Está ahí, respirando. O por lo menos suena, en calma, como si respirase y le oliera el aliento a lejanía. Desde pequeños, se advierte en los niños afición a la mar o que ni se dan cuenta de que está, ni la miran. No sé si guarda rencor a quienes no sueñan con las posibles salidas camino del horizonte, pero a los otros, a los que no solemos renunciar a su compañía, siento que de algún modo, al suyo peculiar, nos quiere, y en la playa nos arropa y muestra complacida los juegos caleidoscópicos de sus transparencias imprevisibles o nos deja, a poco que aprendamos a bucear, atisbar por lo menos algunos de los más domésticos de sus misterios. Lo que pasa es que es tan desmesurada en su tamaño y en sus cosas, que puede ocurrir que al tomarnos con la mejor voluntad, de su mano, nos arrastre, agobie y hasta destruya, eso sí, creo que será con un último beso de su boca húmeda, de pálidos labios de espuma, en pleno arranque de un evidente fervor enamorado.
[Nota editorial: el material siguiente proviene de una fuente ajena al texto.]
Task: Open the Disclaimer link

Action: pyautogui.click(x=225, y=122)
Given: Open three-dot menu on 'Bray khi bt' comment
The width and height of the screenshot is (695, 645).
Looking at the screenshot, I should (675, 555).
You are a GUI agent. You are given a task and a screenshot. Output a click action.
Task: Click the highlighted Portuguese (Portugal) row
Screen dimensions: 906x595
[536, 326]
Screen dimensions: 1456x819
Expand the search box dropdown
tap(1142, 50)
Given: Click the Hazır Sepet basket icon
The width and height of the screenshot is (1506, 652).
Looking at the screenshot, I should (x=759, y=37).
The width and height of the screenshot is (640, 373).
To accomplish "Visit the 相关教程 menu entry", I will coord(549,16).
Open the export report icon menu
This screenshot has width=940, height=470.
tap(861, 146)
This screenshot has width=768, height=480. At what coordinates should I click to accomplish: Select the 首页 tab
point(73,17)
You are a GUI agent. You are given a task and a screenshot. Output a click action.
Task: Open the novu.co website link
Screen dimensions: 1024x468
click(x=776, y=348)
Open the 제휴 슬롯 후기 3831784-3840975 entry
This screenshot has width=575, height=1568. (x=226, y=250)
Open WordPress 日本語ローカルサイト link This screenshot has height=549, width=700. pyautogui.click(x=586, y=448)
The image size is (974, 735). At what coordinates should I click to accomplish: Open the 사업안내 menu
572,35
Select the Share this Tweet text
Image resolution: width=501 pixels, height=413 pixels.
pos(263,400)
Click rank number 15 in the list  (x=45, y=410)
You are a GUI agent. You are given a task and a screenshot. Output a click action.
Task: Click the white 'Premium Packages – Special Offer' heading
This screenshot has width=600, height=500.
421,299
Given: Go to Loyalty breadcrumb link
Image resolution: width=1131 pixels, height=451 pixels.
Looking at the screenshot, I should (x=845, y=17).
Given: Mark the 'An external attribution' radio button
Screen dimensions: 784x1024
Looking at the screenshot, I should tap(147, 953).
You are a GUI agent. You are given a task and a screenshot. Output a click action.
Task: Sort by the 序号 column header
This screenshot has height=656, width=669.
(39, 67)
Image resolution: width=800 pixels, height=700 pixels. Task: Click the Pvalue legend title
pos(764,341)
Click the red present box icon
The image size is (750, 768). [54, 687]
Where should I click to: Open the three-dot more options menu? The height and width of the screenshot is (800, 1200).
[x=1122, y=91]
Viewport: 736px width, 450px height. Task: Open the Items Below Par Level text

Su aliento suele estar mechado de graznidos de excitadas gaviotas, las basureras de la mar, que esconden con lo airoso de su esbelta belleza, sin dejar más indicio que el ominoso pico atrozmente curvo, la condición de carroñeras implacables.
Unos graznidos que ahora, bajo el grisoscuro que viene del norte, forman parte del paisaje y del viento.